— 作業の指示 —
A – 映画『愛がなんだ』のレビューによると、テルコとマモルはどこで出会いましたか。
B – 映画『愛がなんだ』のレビューを、最後の文のあとから続けて書いてください。

— 表示された文章 —
# # # # #
【最新公開シネマ批評】
映画ライター斎藤香が現在公開中の映画のなかから、オススメ作品をひとつ厳選して、ネタバレありの本音レビューをします。

今回ピックアップするのは映画『愛がなんだ』(2019年4月19日公開)です。公開してだいぶ経ちますが大好評で、上映回数を増やしてる劇場もあるほどです! 角田光代原作、岸井ゆきの、成田凌が共演するリアルラブストーリーは、マモちゃんを演じる成田凌さんの「追いケチャップ」シーンが話題になりましたね! でも本作の面白さはそれだけじゃないのです。では本作の強烈な片思いを物語から追っていきましょう。

【物語】

友達の結婚式の二次会で出会ったテルコ(岸井ゆきの)とマモル(成田凌)。マモルの綺麗な手に惹かれたテルコはいつの間にか彼に夢中になっていました。マモルからの電話が来たら、仕事をサボっても駆けつけるテルコ。しかし、マモルはテルコを呼び出しておきながら、用が済んだら「帰ってくれる?」と冷たい態度をとることもしばしば。そんなマモルの真意が掴めないテルコでしたが、何より大事にしていたのは「マモちゃんが好き」という気持ち。でも、そのマモルに好きな人ができたのです……。

【24時間ずっと連絡を待っているテルコの報われない片思い】

片思い映画は世界中に溢れるほどありますが、こんなにポジティブで図太い片思いヒロインは珍しいかもしれません。大好きな彼に冷たくされたら「私じゃダメなのかな」と切ない気持ちになるものですが、テルコはマモちゃんから何を言われても何をされても「マモちゃんのことが大好き」なので、全然めげません。とにかく24時間マモちゃんに捧げるテルコですが、彼女が「ヤバイ女」にならないのは、マモちゃんをストーキングしたり、束縛したりせず、ひたすら彼からの連絡を待つスタンスであることに加え、彼女なりの愛し方を模索していく姿が見られるからです。

【追いケチャしても一緒に寝ても恋人じゃない理由】

マモちゃんはテルコに「追いケチャップ」(つまみ食いしたテルコの口の中にマモちゃんが指でケチャップを入れる)して、彼女の心臓をバクバクさせたり、朝まで飲み明かした後「家来る?」と呼んでラブラブな一夜を送ったりします。

テルコが「告白はないけど、20代後半の恋愛はこうやってなんとなく始まるのではないか」と思い「私たち付き合ってるっぽい」と思い込むのは当然だと思うんですよね。でも二人は両想いになりません。

マモちゃんは、映画の中盤で自分でも語っていますが「自分に自信がない」。だからテルコが自分のことが大好きなのがよくわからず、仲良くなるほどグイグイと自分のテリトリーに入ってくるテルコにイライラしたりします。なぜならマモちゃんは尽くされることに喜びを感じる男じゃないから。
# # # # #
— データの中身 —
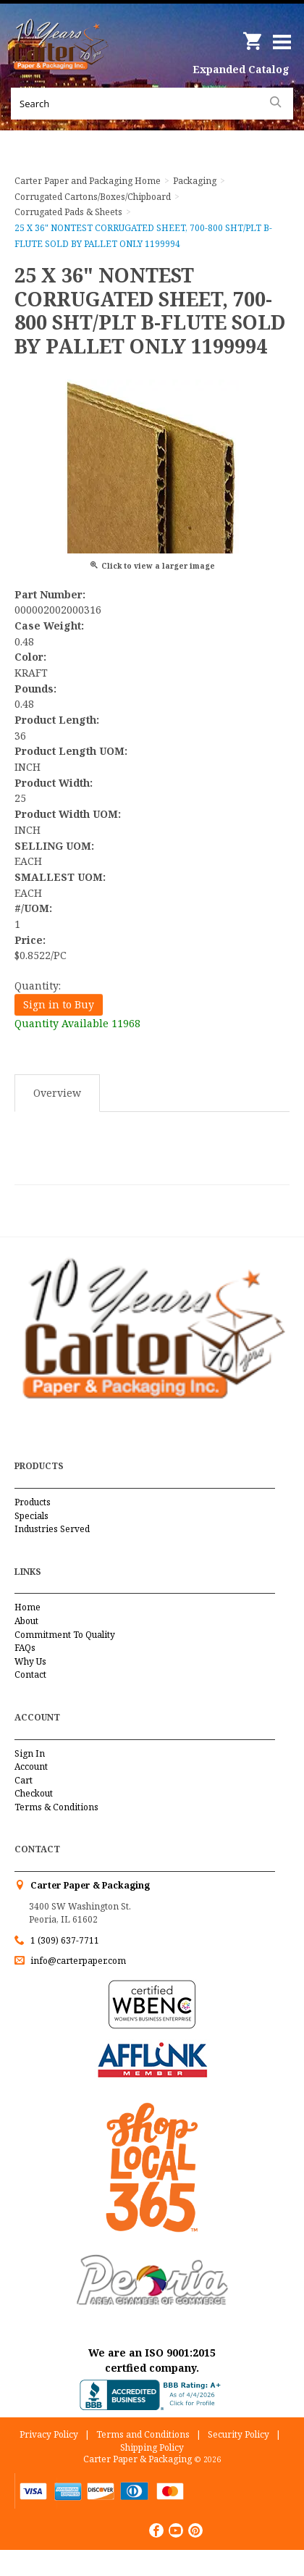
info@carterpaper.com (77, 1960)
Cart (23, 1780)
# # # # #
— 作業の答え —
A – 友達の結婚式の二次会です。

B –
いっぽうで、彼が好きになるすみれさん(江口のりこ)はガサツで自由奔放で人に尽くすことなどゼロ。でも、そんなすみれさんの世話を焼くことに喜びを感じているマモちゃんは、テルコみたいな男なのかもと思いました。テルコがマモちゃんを思うように、マモちゃんはすみれさんを思っている。だから永遠の片思いなのでは……と個人的には思うのです。

【岸井ゆきの&成田凌の素晴らしさ】

この映画は、演出&主演の二人が素晴らしいです。「追いケチャ」は成田凌さんのアドリブで、今泉力哉監督は「最初に見たときの衝撃ったらなかった」と語っていますが、このシーンも含め、主演の二人が作り上げたテルコとマモちゃんの世界がスクリーンで輝いていました。うっとおしいくらい尽くすテルコなのに軽やかに見えるのは、岸井ゆきのさんがテルコの片思いをポジティブに演じ切ったことに尽きると思います。マモちゃんを演じるには成田さんはかっこよすぎる説もありますが、私はほどほどのカッコよさで良かったともいます。でないとイチャイチャシーンにキュンキュンできなくないですか?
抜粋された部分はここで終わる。